The peptone contained in the media encourages faster growth and reaction time of the organisms. Dextrose contained in the media helps stimulate the urease activity in the microorganisms to make them efficient to hydrolyze urea.
Principle of Urease Test
The mechanism of the urease test depends on the hydrolysis reaction catalyzed by the urease enzyme. Ureases split or hydrolyze the nitrogenous compound (urea) into the by-products like ammonia and carbon dioxide.
The organisms capable of hydrolyzing acidic urea (Proteus sp, Providencia sp etc.) can produce a sufficient amount of basic ammonia and a gaseous end-product carbon dioxide. The ammonia further protonates into ammonium and hydroxyl ions that cause alkalinity in the media.
Thus, the formation of bases results in changing the pH value of the pH indicator, which eventually changes the colour of the media. The pH shift of the media from acidic (6.8) to alkaline (> 8.2) changes the colour of the media from yellow-orange to pink-red.
Few organisms like Klebsiella and Enterobacter species can change the pH and the media’s colour but generally give delayed results by slowing metabolizing the urea. Oppositely, some microorganisms like Escherichia coli lacks a urease enzyme, due to which they are incapable of splitting urea.
The urease test uses either Christensen’s urea agar medium or Stuart’s urea broth medium.
Stuart’s Urea Broth
The composition of Stuart’s urea broth medium requires the following constituents:
- Yeast extract: 0.1 g
- Potassium phosphate (monobasic): 9.1 g
- Potassium phosphate (dibasic): 9.5 g
- Urea: 20 g
- Distilled water: 1 L
Preparation: To prepare urea broth, accurately weigh the above ingredients of Stuart’s media and add 1000 ml of distilled water. Filter sterilize the solution with the filter paper having a pore size of 0.45 mm. After that, autoclave the broth medium at 121 degrees Celsius for 15-20 minutes.
Christensen’s Urea Agar
The composition of Christensen’s urea agar medium requires the following constituents:
- Urea: 20 g
- Monopotassium phosphate: 2 g
- Peptone: 1 g
- Dextrose: 1 g
- Phenol red: 0.012 g
- Agar: 15 g
- Distilled water: 1L
Preparation: To prepare a urea agar slant, accurately weigh the above six contents of Christensen’s media and add 100 ml of distilled water. Filter sterilize the urea-based solution and 100ml of distilled water through the filter paper having 0.45 mm porosity.
Take 20 grams of agar media into the sterile flask and autoclave it at 121 degrees Celsius for 15-20 minutes. Allow the agar media to stand for a while until it reaches 50-55 degrees Celsius. Afterwards, aseptically transfer the 100 ml of a solution containing urea base into it.
Thoroughly mix the contents by shaking the flask back and forth. Then, add 3-4 ml of the media into the sterile tubes and keep them in an inverted position until it solidifies.

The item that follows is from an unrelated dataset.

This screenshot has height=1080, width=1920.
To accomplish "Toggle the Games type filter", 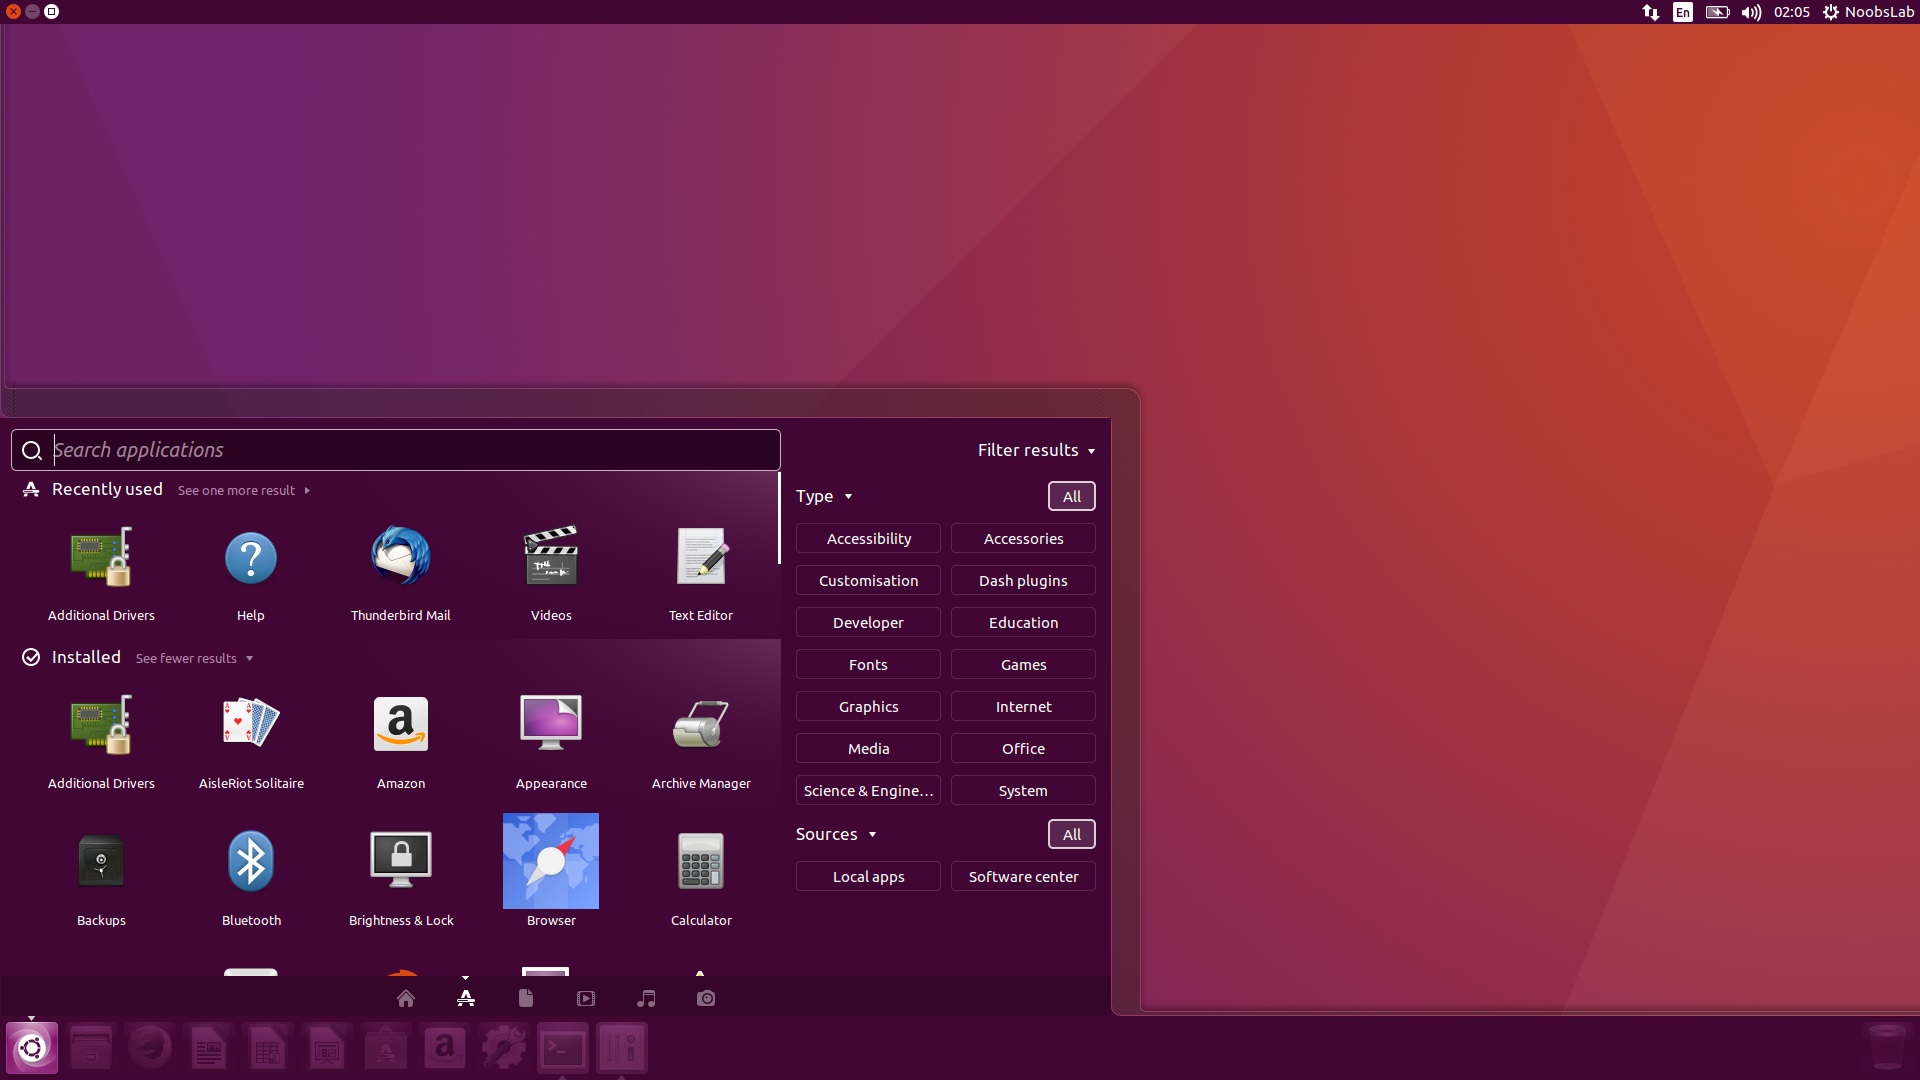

After solidification, store the test tubes at 4-8 degrees Celsius under refrigeration.
Urease Test Procedure
The protocol of the urease test includes the following steps:
Experiment using Stuart’s urea broth media:
- After preparation and refrigerating the media, transfer the tubes into the laminar airflow.

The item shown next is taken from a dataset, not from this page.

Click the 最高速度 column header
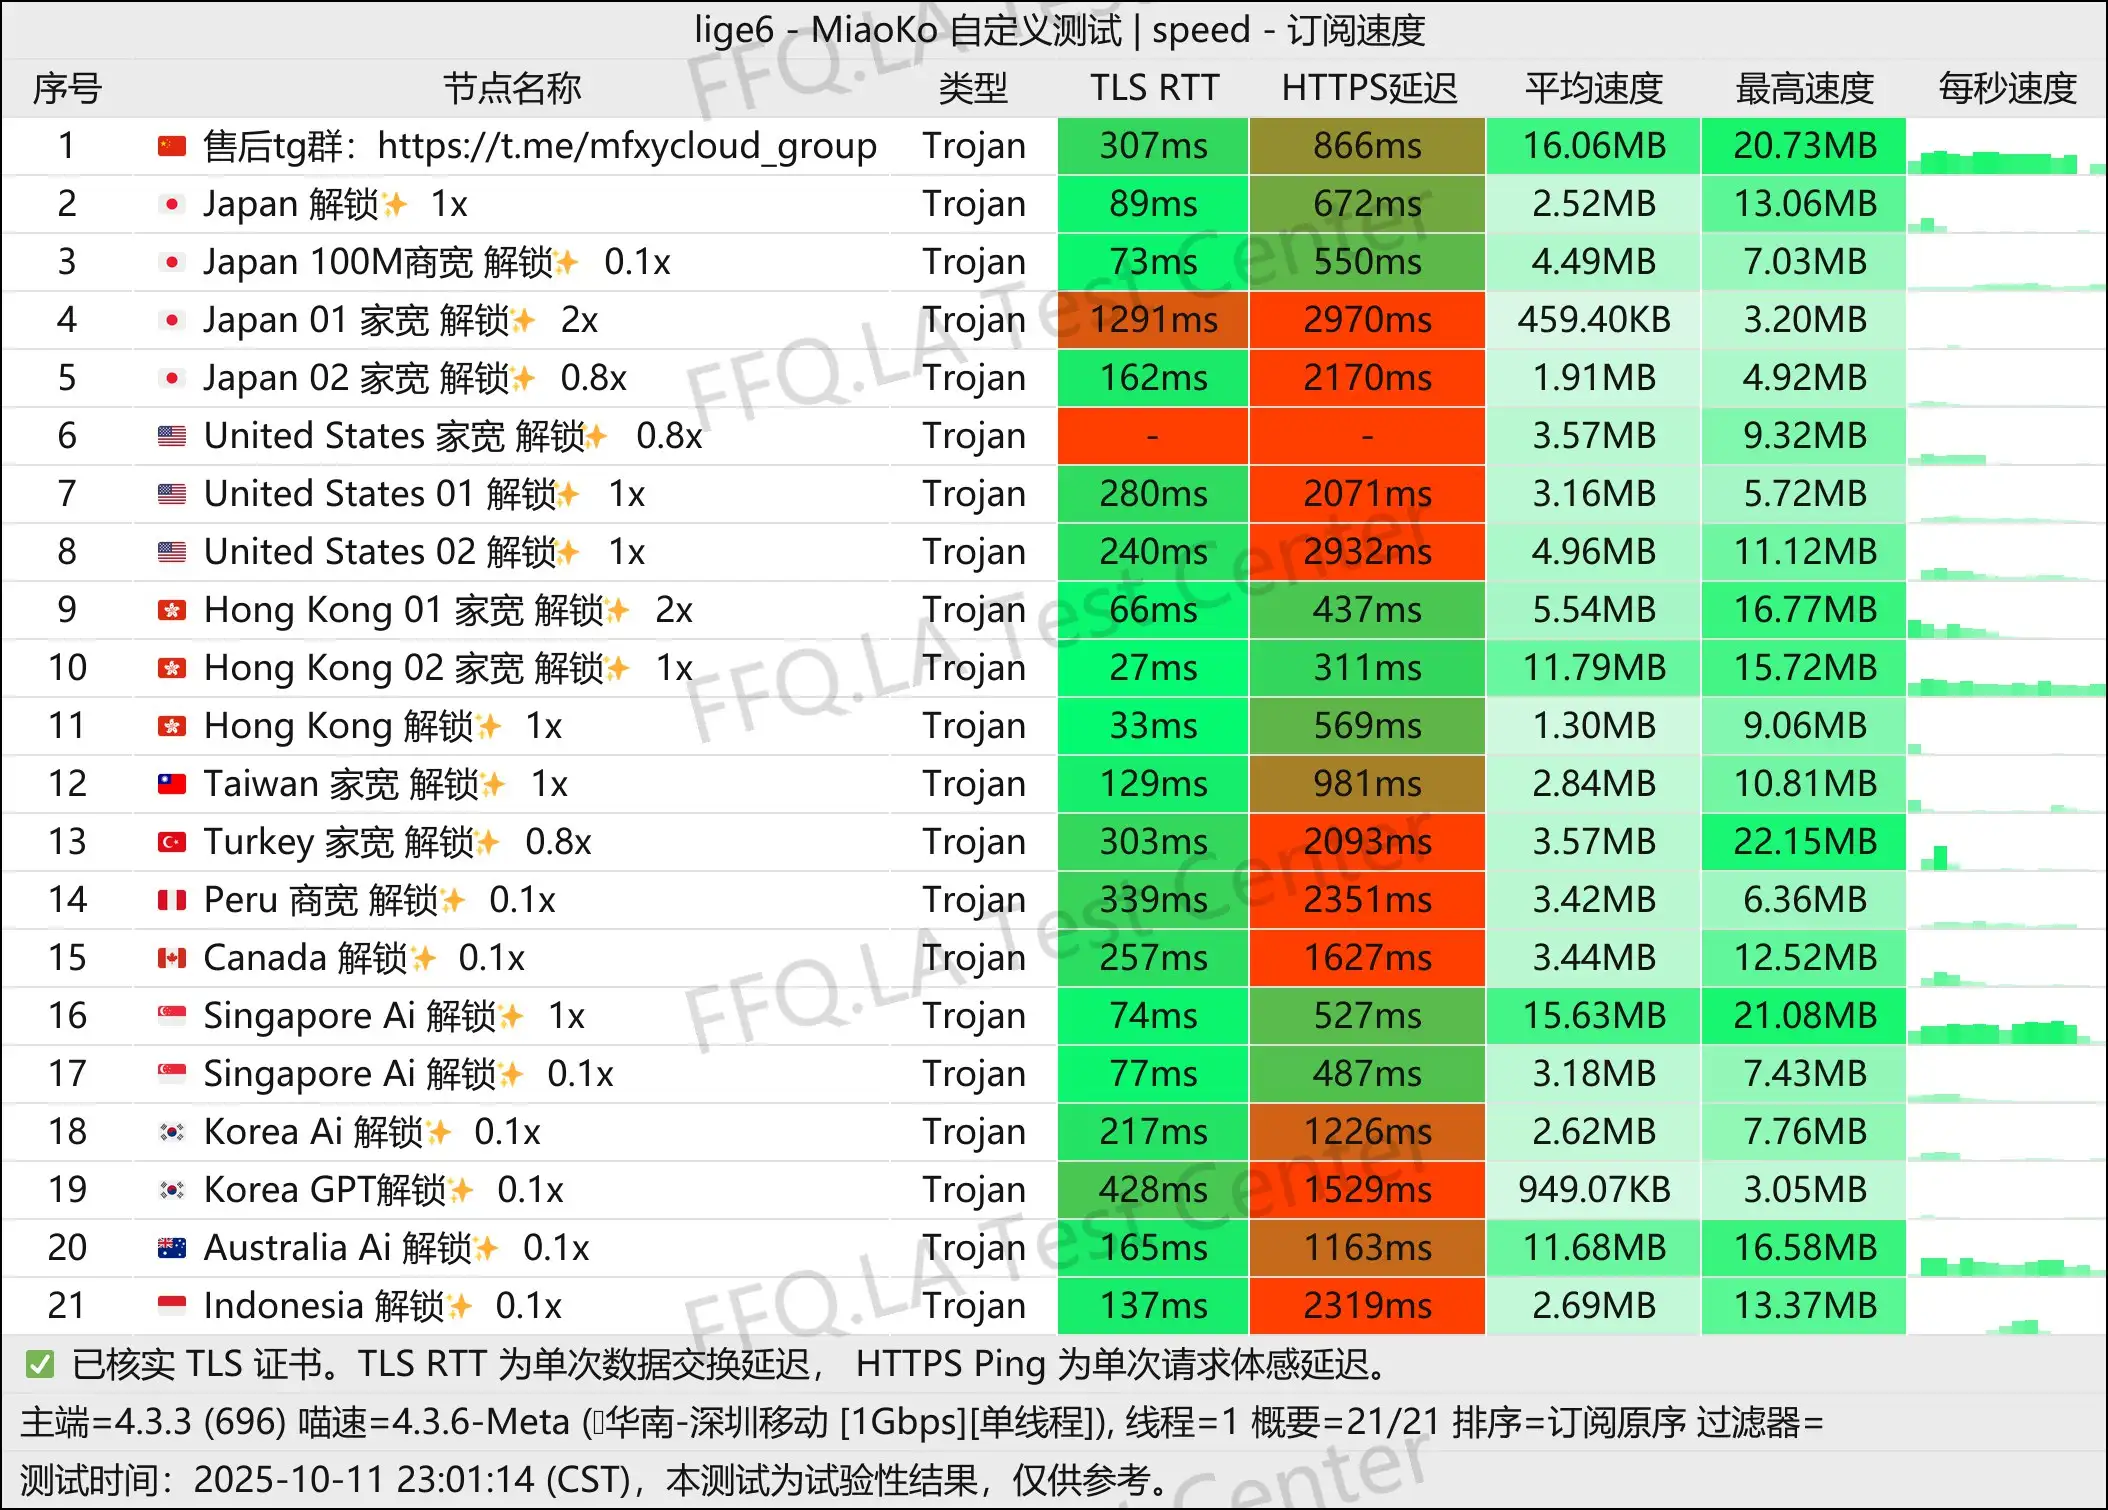The width and height of the screenshot is (2108, 1510). [1804, 88]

- Dip the sterilized inoculating loop into Stuart’s urea broth medium.
- Incubate the culture tubes for 16-24 hours at 35 degrees Celsius.
- Observe the culture tubes for the appearance of a pink-red colour.
Experiment using Christensen’s urea agar media:
- After preparation and refrigerating the media, transfer the slants into the laminar airflow.
- Sterilize the inoculating loop over a flame and streak the test organism from the isolated colony over Christensen’s urea agar media.
- Incubate the culture tubes for at least 16 hours at 35 degrees Celsius.
- Regularly observe the culture tubes for any colour change, as few bacteria take time to split urea.
The urease test results in Christensen’s urea agar and Stuart’s urea broth media can be concluded simultaneously by the given result interpretations.
Positive result: The whole media turns fluorescent pink-red colour within 16-24 hours.
Delayed positive result: The media slightly turns pink in colour and requires prolonged incubation of 6 days.
Negative result: The colour and the pH of the media will remain the same.